Global Warming - Fifth Interglacial Warming or First Human Warming?
The way I see it the present set of facts which are being used to prove human global warming are more likely to be evidence that we are in an interglacial warming period. This was Rachel Carson's view in The Sea Around Us. She presented evidence to show that warming had begun in 1900 and that is why I think the present warming is interglacial, not human. She explained that there had been four or more interglacial warming periods. There have been times when Hudson's Bay had had the climate of Georgia and times when Georgia has had the climate of Hudson's Bay. I have never seen a single piece of evidence tending to show that this warming period is in any way different from previous episodes of interglacial global warming.

The implications
The chief implication is the difference in policy. There is nothing we can do about interglacial global warming except prepare for it. If Al Gore and climatologists really know how fast it is happening, then they could tell us who has to move back from beach-front property and when. They could tell us when the Mississippi Valley is going to flood as it has done in past interglacial periods. It would be expensive to prepare for an interglacial period especially if climatologists can't really say when anything will happen. But perhaps we should do it or - if climatologists refuse to make concrete predictions - we can await events.

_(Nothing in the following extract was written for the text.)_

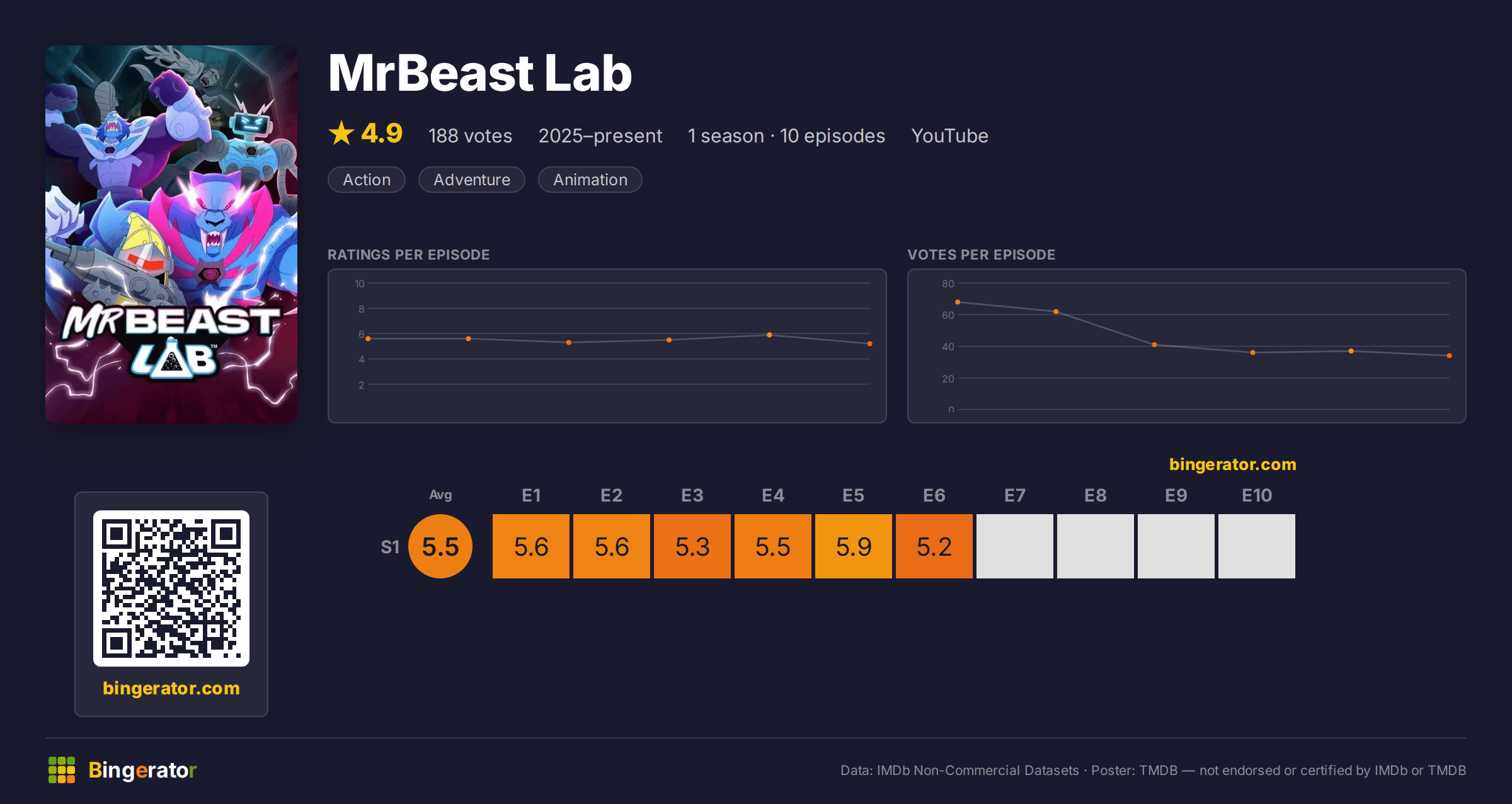The width and height of the screenshot is (1512, 804).
Task: Select the Adventure genre tag
Action: (x=472, y=180)
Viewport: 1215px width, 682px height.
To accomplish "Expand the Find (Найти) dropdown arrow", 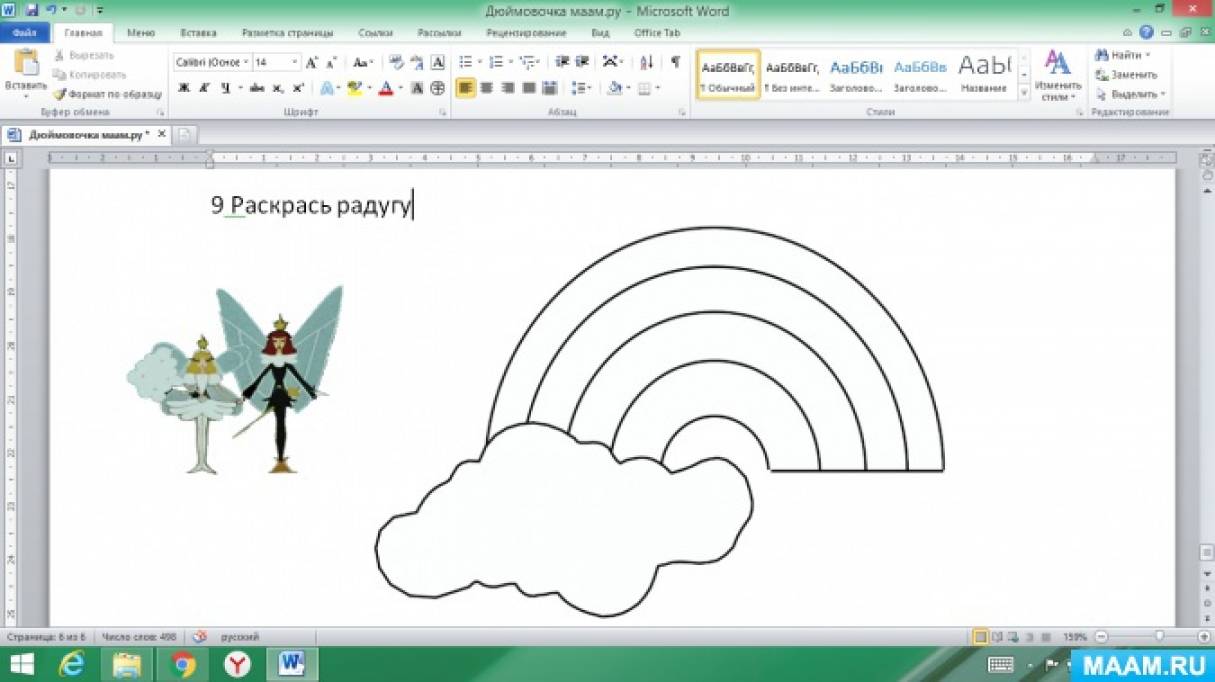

Meanwhile we are about to waste huge sums on foolishly trying to stop interglacial global warming on the assumption that the observed trend is human global warming which we caused with our cars. If the trend is real and is caused by interglacial warming then we didn't start it and we can't stop it. We can only waste money spitting into the wind. And then we will need the wasted money to deal with the interglacial warming anyhow - and we won't have it.

The point is that money spent on stopping human global warming would be spent differently than money spent preparing for an interglacial global warming. So we need to know which this.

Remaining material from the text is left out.